10-04-2015 | By Paul Whytock
Most of us have heard of the Large Hadron Collider (LHC) at Cern in Switzerland, the machine tasked with smashing particles of matter together to simulate the conditions in the moments after the Big Bang, generally regarded as the creation of the Universe.
However, for some of us, the legendary author of the excellent Hitch Hikers Guide To The Galaxy, Douglas Adams, already answered the “Ultimate Question of Life, The Universe, and Everything.”
In Adams’ world, a supercomputer, Deep Thought, churned away for 7½ million years to compute and check the answer and concluded it was 42. However, Deep Thought pointed out that the answer was meaningless because the beings who instructed it never actually knew what the question was.
The Large Hadron Collider is computationally demanding when it comes to analysis
So, back to the real yet somewhat science-fictional world of the LHC. In addition to being the largest single machine globally, the LHC is also one of the most computationally demanding when it comes to analysing its findings. The experiments in the Large Hadron Collider produce about 15 petabytes of data per year. In July 2012, it was revealed that the operators of the LHC collected about 200 petabytes of data from the 800 trillion collisions created looking for the Higgs boson.
Just to put that in perspective, a petabyte equals 1,000,000,000,000,000 bytes, so we are talking about biblical amounts of number crunching.
Low-latency RapidIO interconnect technology for efficient analysis of mass data
To help with this, the US electronics company Integrated Device Technology (IDT) has signed up to a three-year agreement with CERN to provide low-latency RapidIO interconnect technology. This will be employed to improve the efficient analysis of mass data from the LHC.
Teams from IDT and CERN will use the IDT technology to improve the quality and timeliness of this data collection and the initial analysis and reconstruction work at the experiments’ data farms and the CERN Data Centre.

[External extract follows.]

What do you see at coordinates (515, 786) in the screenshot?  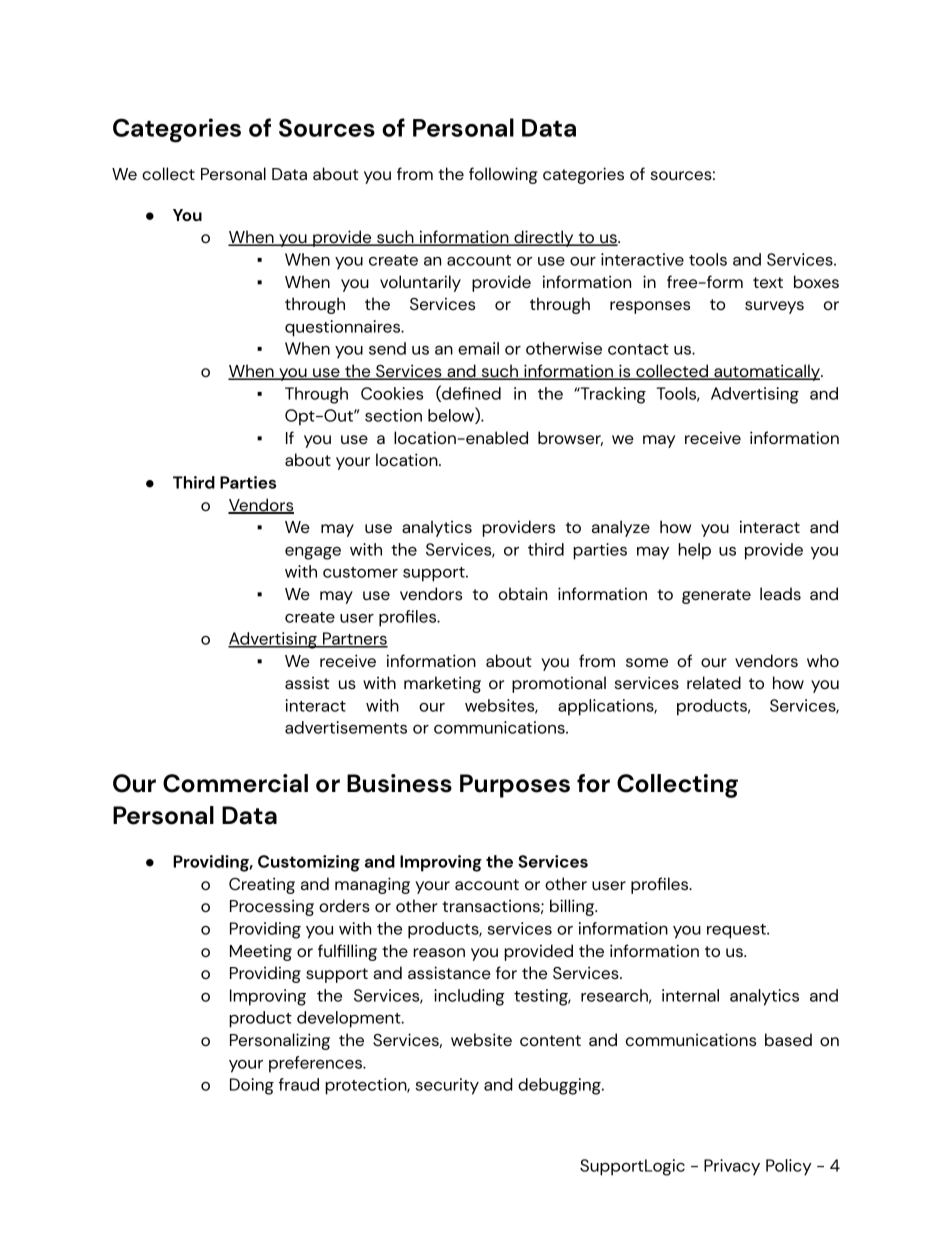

The LHC produces millions of collisions every second and generates approximately one petabyte of data per second. The RapidIO technology provides a low-latency connection between clusters of computer processors. Used for 4G base stations, IDT’s low-latency RapidIO products can also enable real-time data analytics and data management.
IDT’s current RapidIO 20 Gbps interconnect products will be used in the first stage of the collaboration with an upgrade path to RapidIO 10xN 40 Gbps technology in the future as research at CERN progresses.

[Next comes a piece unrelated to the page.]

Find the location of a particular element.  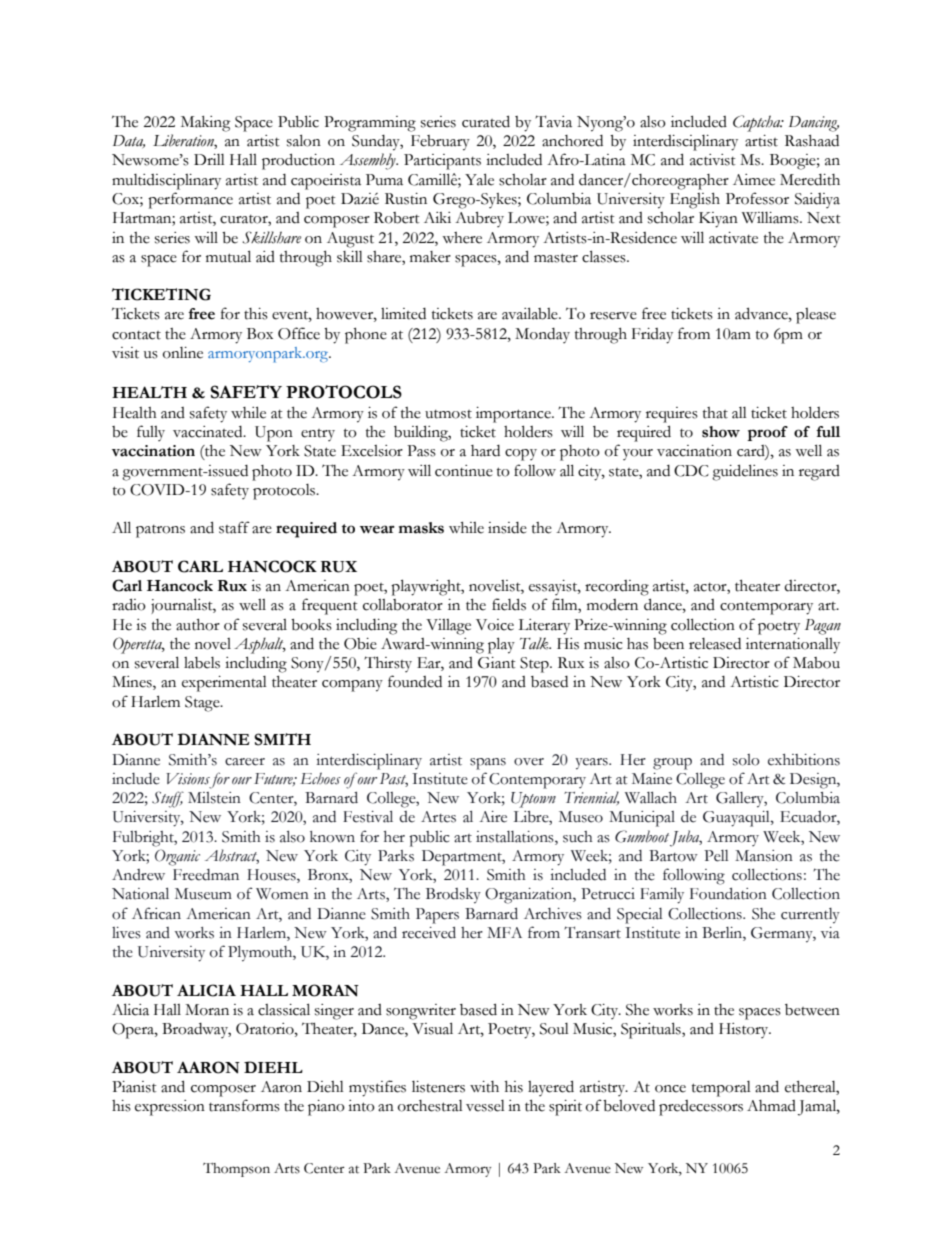

Aire is located at coordinates (493, 817).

Because of the volume of real-time data CERN collects, current implementations use custom-built ASIC hardware. Using algorithms implemented in hardware, the data is sampled, and only 1% is selected for further analysis.
The collaboration is based on industry-standard IT form factor solutions suitable for deployment in HPC clusters and data centres. Engineers will use heterogeneous servers based on specifications from RapidIO.org that are targeted toward the Open Compute Project High-Performance Computing initiative that IDT co-chairs.
The computing platform used for the collaboration is based on commercially available RapidIO-enabled 1U heterogeneous servers capable of supporting industry-standard servers, GPU, FPGA and low-power 64-bit SoCs, as well as top-of-rack RapidIO switches available from Prodrive Technologies.